Johan Norberg’s New Book

Review by The Economist Magazine

Progress: Ten Reasons to Look Forward to the Future. By Johan Norberg. Oneworld; 246 pages; $24.99 and £16.99.

HUMANS are a gloomy species. Some 71% of Britons think the world is getting worse; only 5% think it is improving. Asked whether global poverty had fallen by half, doubled or remained the same in the past 20 years, only 5% of Americans answered correctly that it had fallen by half. This is not simple ignorance, observes Johan Norberg, a Swedish economic historian and the author of a new book called “Progress”. By guessing randomly, a chimpanzee would pick the right answer (out of three choices) far more often.

People are predisposed to think that things are worse than they are, and they overestimate the likelihood of calamity. This is because they rely not on data, but on how easy it is to recall an example. And bad things are more memorable. The media amplify this distortion. Famines, earthquakes and beheadings all make gripping headlines; “40m Planes Landed Safely Last Year” does not.

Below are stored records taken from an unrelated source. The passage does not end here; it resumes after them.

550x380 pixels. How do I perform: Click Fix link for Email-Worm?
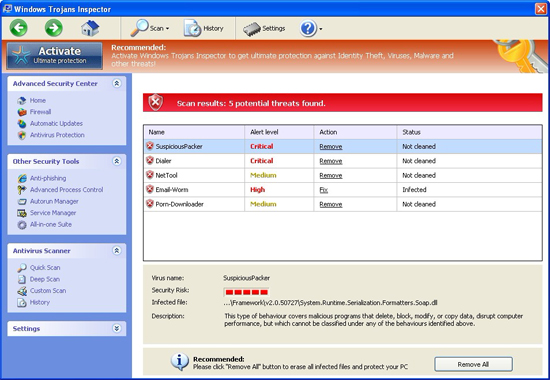[x=323, y=190]
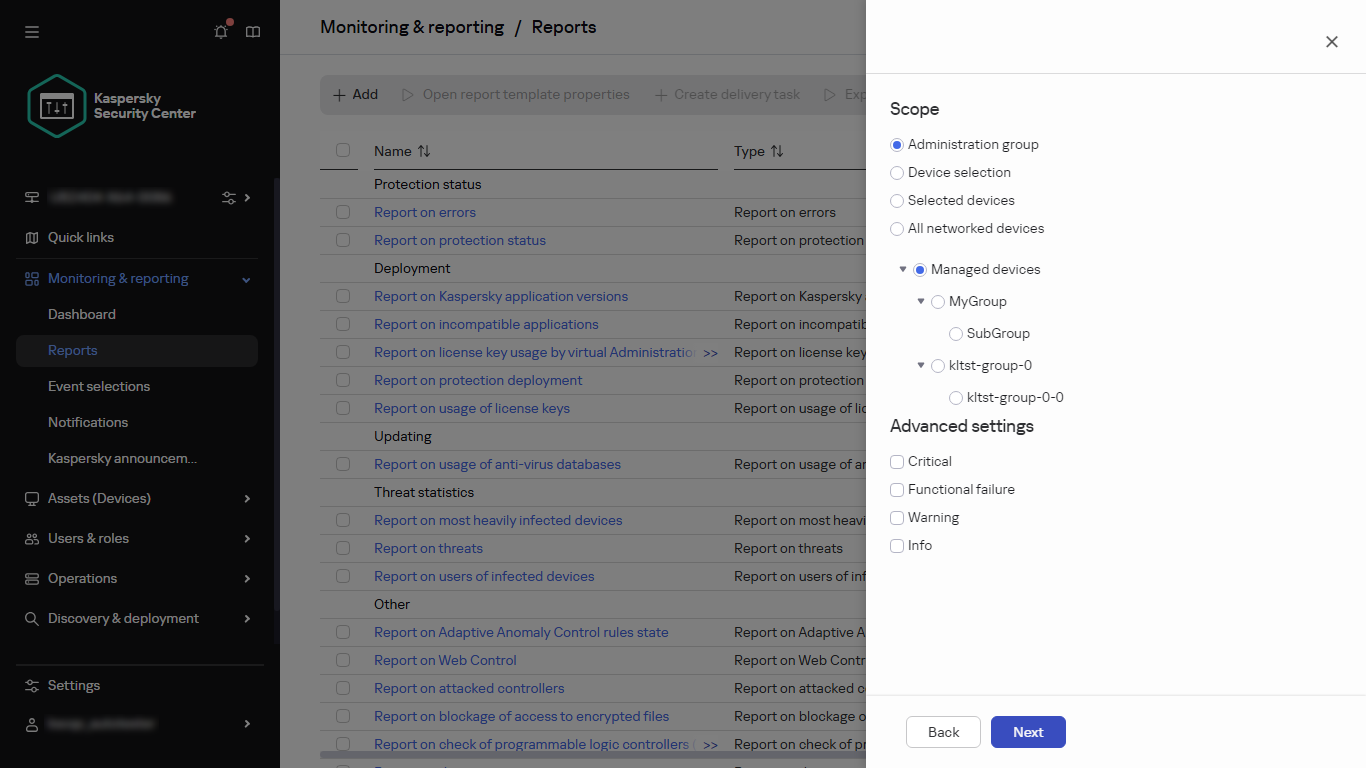The height and width of the screenshot is (768, 1366).
Task: Click the Kaspersky Security Center logo
Action: [x=57, y=106]
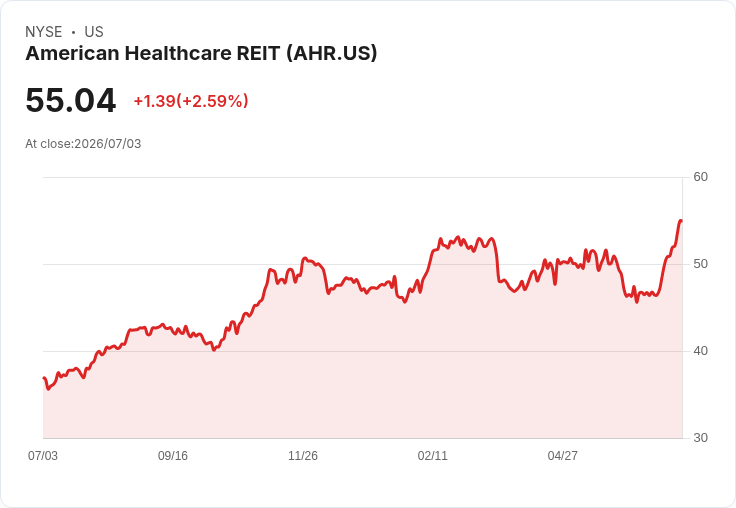The image size is (736, 508).
Task: Click the American Healthcare REIT (AHR.US) title
Action: point(201,53)
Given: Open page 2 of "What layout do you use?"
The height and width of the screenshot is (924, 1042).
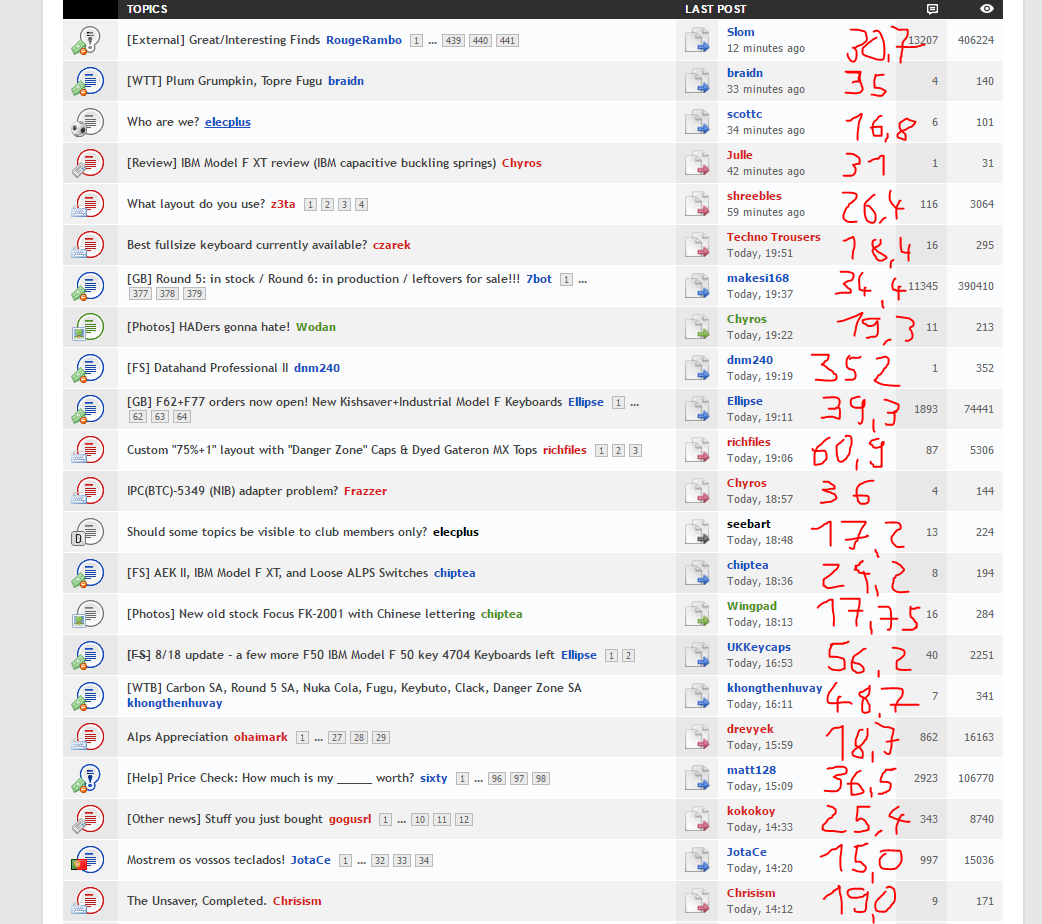Looking at the screenshot, I should [327, 205].
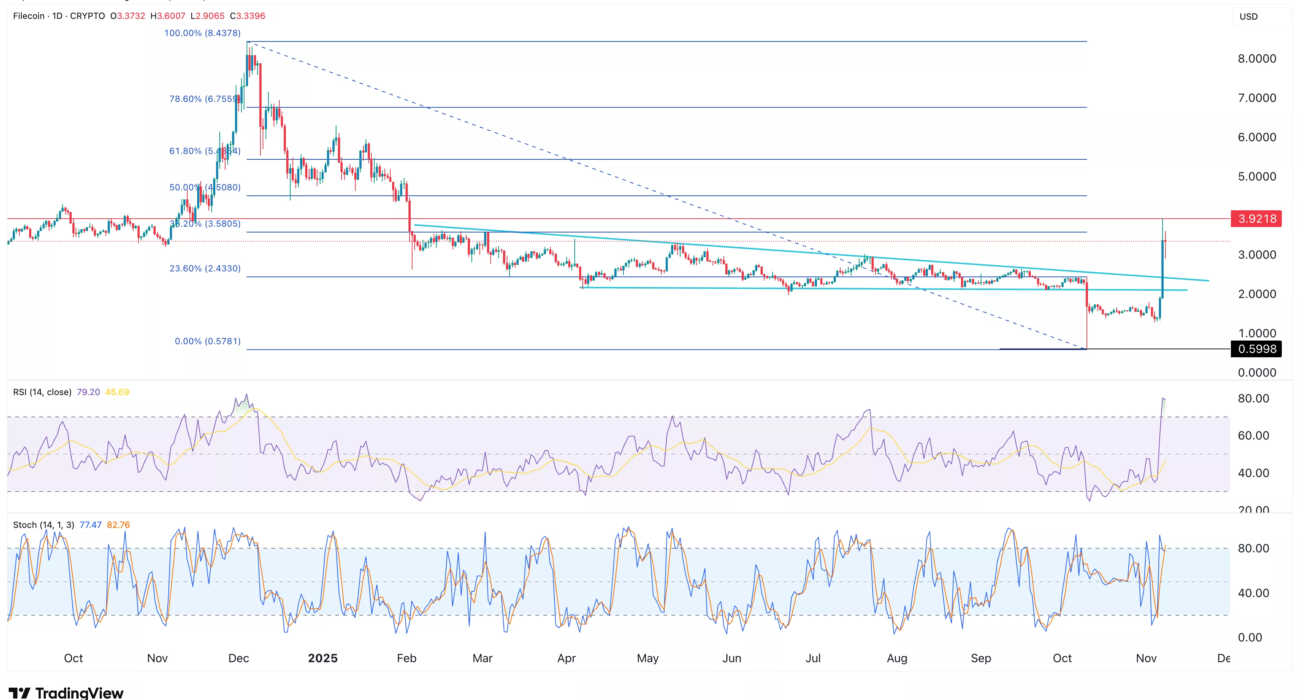Viewport: 1300px width, 700px height.
Task: Click the Stoch value 82.76 in legend
Action: [x=118, y=524]
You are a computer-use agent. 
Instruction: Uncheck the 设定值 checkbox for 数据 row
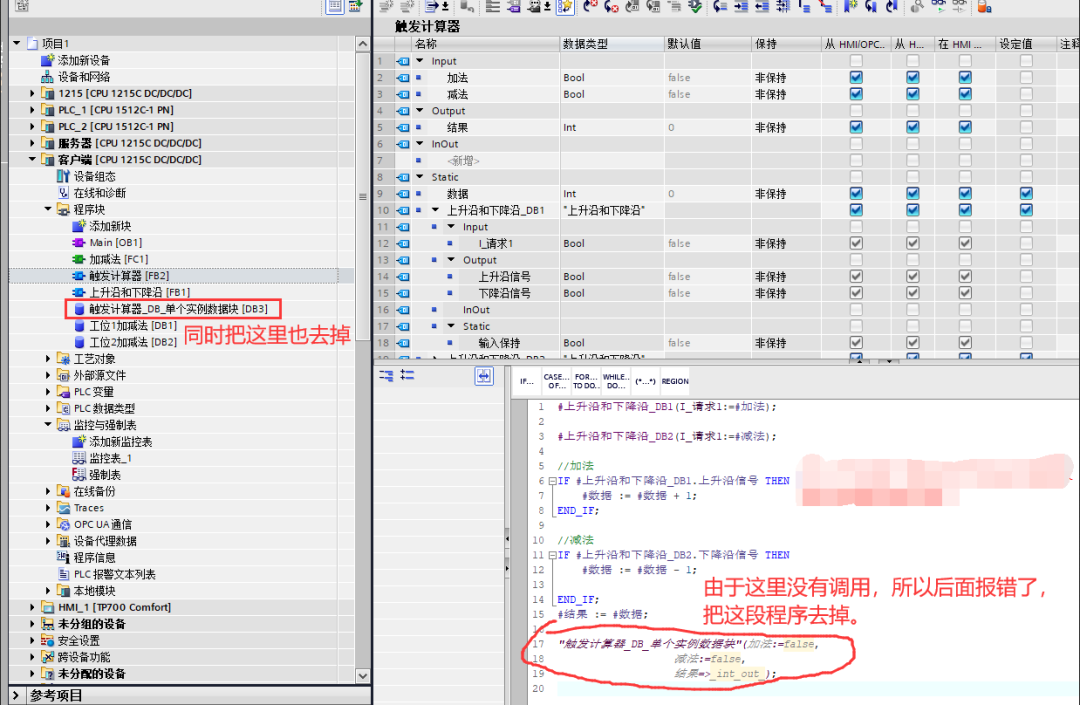1026,193
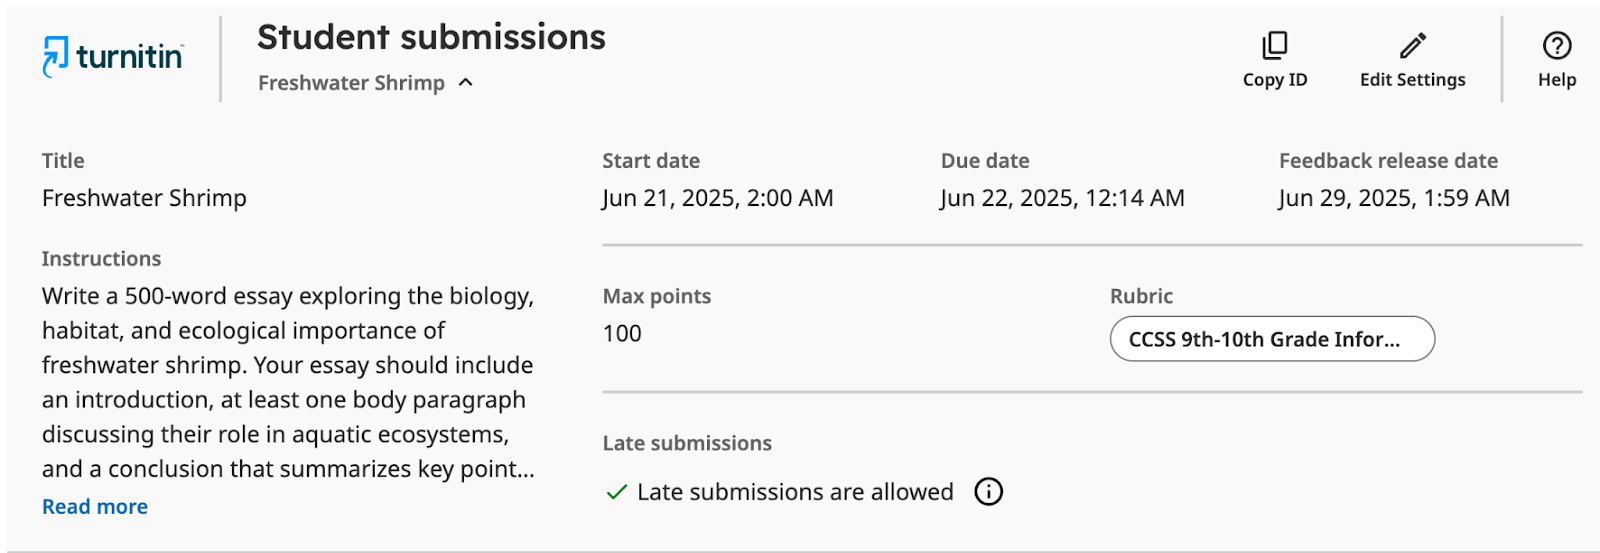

Pessimism has political consequences. Voters who think things were better in the past are more likely to demand that governments turn back the clock. A whopping 81% of Donald Trump’s supporters think life has grown worse in the past 50 years. Among Britons who voted to leave the European Union, 61% believe that most children will be worse off than their parents. Those who voted against Brexit tend to believe the opposite.

Mr Norberg unleashes a tornado of evidence that life is, in fact, getting better. He describes how his great-great-great-great grandfather survived the Swedish famines of 150 years ago. Sweden in those days was poorer than Sub-Saharan Africa is today. “Why are some people poor?” is the wrong question, argues Mr Norberg. Poverty is the starting point for all societies. What is astonishing is how fast it has receded. In 1820, 94% of humanity subsisted on less than $2 a day in modern money. That fell to 37% in 1990 and less than 10% in 2015.

Not only have people grown much more prosperous; they also enjoy better health than even rich folk did in the past. This is due partly to galloping progress in medical science. When the swine flu pandemic threatened to become catastrophic in 2009, scientists sequenced the genome of the virus within a day and were producing a vaccine in less than six months.

The spread of basic technology, allowing for clean water and indoor plumbing, may have helped even more. Louis XIV’s palace was the pinnacle of 18th-century grandeur. Nonetheless, without flush toilets, it stank. “The passageways, corridors and courtyards are filled with urine and faecal matter,” wrote a contemporary observer. Now 68% of the world’s population have modern sanitation—a luxury denied to the Sun King—up from 24% in 1980.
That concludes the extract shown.